38th Annual Meeting of the Society for Invertebrate Pathology

It was initially demonstrated that helices 4 and 5 of the Cry4Ba mosquito-larvicidal protein from Bacillus thuringiensis subsp. israelensis (Bti) are toxic determinants against Aedes aegypti larvae, likely being involved in membrane-pore formation. Further analysis revealed a crucial role in toxicity for the positively charged side-chain of Arg-158 in helix 4, conceivably involved in the passage of ions through the pore. The highly conserved Asn-183 in helix 5 was also found to be important for Cry4Ba toxin function. Directed mutations within the alpha4-alpha5 loop of Cry4Ba revealed that polarity of Asn-166 and highly conserved aromaticity of Tyr-170 are critically involved in larvicidal activity. A crucial role in toxicity was also revealed for the conserved aromatic residue at position 202 within the alpha4-alpha5 loop of the closely related Bti mosquito-larvicidal protein, Cry4Aa.

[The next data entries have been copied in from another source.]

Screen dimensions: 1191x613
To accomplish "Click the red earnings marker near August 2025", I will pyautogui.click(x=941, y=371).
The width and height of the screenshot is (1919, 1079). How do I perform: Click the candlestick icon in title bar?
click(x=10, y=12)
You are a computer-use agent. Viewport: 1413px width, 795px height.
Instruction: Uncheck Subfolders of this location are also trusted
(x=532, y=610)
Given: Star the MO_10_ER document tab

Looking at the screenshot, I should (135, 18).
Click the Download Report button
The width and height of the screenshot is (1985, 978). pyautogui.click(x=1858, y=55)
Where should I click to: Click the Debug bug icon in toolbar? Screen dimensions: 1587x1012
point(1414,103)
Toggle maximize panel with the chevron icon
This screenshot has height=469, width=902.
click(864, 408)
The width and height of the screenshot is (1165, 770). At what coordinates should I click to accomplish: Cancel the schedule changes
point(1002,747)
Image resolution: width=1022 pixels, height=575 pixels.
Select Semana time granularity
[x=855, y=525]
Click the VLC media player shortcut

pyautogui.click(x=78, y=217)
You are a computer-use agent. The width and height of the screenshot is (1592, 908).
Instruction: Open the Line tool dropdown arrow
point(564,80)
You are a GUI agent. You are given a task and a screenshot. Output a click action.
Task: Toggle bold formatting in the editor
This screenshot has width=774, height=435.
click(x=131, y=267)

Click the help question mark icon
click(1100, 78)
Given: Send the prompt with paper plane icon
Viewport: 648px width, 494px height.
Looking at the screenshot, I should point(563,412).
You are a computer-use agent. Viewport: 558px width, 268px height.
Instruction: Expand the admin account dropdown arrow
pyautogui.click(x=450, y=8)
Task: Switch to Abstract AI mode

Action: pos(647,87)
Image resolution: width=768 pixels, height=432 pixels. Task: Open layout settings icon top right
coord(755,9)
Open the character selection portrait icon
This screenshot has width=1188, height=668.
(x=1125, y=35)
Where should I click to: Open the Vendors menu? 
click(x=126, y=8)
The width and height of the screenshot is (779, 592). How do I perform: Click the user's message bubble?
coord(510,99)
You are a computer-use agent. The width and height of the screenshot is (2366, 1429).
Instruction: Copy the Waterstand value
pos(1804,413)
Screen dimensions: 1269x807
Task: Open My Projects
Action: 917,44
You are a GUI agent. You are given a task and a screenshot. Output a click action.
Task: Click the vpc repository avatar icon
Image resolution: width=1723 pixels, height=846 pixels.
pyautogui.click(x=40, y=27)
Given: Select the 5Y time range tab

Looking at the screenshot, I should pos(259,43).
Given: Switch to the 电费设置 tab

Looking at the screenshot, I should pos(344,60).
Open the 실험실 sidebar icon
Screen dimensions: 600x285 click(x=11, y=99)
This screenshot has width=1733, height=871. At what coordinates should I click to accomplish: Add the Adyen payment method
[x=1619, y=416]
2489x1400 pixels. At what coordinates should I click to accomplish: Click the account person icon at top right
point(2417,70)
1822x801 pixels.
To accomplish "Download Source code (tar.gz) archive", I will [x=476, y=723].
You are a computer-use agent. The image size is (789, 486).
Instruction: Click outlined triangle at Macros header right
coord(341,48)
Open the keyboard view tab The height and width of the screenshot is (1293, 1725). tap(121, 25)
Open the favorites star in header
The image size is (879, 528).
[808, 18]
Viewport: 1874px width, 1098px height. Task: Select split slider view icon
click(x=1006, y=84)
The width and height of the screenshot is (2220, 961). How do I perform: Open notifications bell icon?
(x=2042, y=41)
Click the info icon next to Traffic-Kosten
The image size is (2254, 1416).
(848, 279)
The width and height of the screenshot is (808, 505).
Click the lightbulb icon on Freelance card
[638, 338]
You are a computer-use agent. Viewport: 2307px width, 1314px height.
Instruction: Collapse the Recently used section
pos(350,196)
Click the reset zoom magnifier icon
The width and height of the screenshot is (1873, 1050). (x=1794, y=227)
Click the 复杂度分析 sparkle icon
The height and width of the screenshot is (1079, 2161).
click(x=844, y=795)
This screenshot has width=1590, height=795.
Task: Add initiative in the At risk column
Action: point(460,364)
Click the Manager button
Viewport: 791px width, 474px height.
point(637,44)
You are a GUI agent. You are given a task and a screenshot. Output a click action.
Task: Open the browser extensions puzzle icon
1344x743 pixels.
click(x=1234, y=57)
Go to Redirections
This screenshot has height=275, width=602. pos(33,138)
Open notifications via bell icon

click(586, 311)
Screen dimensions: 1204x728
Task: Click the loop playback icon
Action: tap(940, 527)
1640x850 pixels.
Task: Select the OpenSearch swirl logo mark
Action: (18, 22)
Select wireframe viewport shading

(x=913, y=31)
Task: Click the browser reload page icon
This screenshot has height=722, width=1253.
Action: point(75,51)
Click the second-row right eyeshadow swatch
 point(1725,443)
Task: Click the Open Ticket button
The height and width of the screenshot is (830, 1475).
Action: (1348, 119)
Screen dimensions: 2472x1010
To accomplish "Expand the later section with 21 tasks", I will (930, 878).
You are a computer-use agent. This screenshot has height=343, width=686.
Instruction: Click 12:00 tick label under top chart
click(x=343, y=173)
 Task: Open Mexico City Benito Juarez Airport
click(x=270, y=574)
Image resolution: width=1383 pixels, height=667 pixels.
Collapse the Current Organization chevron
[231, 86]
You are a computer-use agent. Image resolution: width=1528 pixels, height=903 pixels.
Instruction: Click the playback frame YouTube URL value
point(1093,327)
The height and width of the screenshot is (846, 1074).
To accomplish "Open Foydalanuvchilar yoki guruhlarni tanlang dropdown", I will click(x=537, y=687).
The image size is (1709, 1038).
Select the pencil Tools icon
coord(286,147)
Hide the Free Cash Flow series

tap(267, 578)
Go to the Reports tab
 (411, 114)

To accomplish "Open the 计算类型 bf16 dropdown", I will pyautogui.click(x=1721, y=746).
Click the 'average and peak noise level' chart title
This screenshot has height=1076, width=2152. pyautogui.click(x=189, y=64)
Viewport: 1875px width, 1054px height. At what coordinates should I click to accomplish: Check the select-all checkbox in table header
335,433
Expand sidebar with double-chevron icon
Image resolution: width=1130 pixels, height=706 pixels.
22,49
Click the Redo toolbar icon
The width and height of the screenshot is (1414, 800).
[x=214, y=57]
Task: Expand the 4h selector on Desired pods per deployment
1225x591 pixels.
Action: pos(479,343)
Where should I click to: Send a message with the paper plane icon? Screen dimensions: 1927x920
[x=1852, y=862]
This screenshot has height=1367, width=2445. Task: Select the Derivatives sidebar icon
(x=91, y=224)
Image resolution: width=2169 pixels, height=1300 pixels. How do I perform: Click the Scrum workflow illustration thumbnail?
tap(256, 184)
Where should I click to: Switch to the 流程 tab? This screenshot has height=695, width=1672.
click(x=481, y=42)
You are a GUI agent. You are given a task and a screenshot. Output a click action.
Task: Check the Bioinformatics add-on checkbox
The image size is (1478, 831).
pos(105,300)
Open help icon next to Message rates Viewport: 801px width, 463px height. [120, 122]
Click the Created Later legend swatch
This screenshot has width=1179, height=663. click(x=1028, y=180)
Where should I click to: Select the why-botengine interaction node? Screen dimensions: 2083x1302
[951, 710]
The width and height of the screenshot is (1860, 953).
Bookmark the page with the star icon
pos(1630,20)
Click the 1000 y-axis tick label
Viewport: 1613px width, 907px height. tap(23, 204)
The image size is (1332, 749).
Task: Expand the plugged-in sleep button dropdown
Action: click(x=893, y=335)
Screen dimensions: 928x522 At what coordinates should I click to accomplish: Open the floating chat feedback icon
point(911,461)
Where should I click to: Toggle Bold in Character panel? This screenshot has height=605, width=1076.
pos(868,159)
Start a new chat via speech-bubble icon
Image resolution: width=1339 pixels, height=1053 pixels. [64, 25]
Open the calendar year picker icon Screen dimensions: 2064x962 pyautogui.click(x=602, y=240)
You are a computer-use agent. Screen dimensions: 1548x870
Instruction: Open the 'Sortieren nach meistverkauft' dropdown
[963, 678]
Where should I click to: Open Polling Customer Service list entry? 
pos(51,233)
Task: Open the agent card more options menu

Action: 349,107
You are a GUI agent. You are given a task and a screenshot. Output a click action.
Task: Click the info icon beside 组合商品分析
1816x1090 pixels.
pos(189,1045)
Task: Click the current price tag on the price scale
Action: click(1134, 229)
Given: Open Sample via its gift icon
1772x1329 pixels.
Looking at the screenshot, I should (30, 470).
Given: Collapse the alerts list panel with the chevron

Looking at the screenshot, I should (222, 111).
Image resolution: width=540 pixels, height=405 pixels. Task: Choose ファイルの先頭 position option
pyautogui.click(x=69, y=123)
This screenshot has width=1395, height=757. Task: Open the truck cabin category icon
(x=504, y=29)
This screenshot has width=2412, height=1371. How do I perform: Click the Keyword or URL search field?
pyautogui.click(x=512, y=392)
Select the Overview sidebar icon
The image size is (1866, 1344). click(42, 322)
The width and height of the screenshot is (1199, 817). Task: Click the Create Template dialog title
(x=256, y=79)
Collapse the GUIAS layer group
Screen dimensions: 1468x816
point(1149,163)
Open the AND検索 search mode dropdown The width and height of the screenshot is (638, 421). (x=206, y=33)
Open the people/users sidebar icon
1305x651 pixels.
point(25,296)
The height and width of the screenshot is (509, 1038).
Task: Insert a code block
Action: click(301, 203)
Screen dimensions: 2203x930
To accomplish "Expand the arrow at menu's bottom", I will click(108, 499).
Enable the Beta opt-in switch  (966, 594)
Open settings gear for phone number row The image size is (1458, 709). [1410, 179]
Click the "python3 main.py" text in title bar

Interestingly, both the proline-rich motif (P193PNP196) and the unique disulphide bond (C192-C199) in the alpha4-alpha5 loop were found to be structurally essential for Cry4Aa toxicity, possibly required for efficient penetration of the alpha4-alpha5 transmembrane hairpin into the lipid membrane. HPLC purified Cry4Ba alpha4-alpha5 hairpins were shown to be highly capable of inducing liposome permeability, constituting the region responsible for pore formation within the toxin molecule. Unrestrained molecular dynamics (MD) simulations performed with a modelled pore comprising six copies of the Cry4Ba alpha4-alpha5 hairpin or its derivatives placed in solvated lipid membrane bilayers (POPC/water) suggested that mutations at the critical Arg-158 residue affect structural integrity of the toxin-induced pore. Consistent with the reduced conductances observed for single channels formed by biological inactive N166 mutant toxins, MD simulations of the Cry4Ba-pore model also revealed a significant decrease in the extent of hydrogen bonding at position-166 with water molecules when Asn-166 was substituted with Ile, suggesting that Asn-166 is conceivably involved in ion conduction of the Cry4Ba toxin.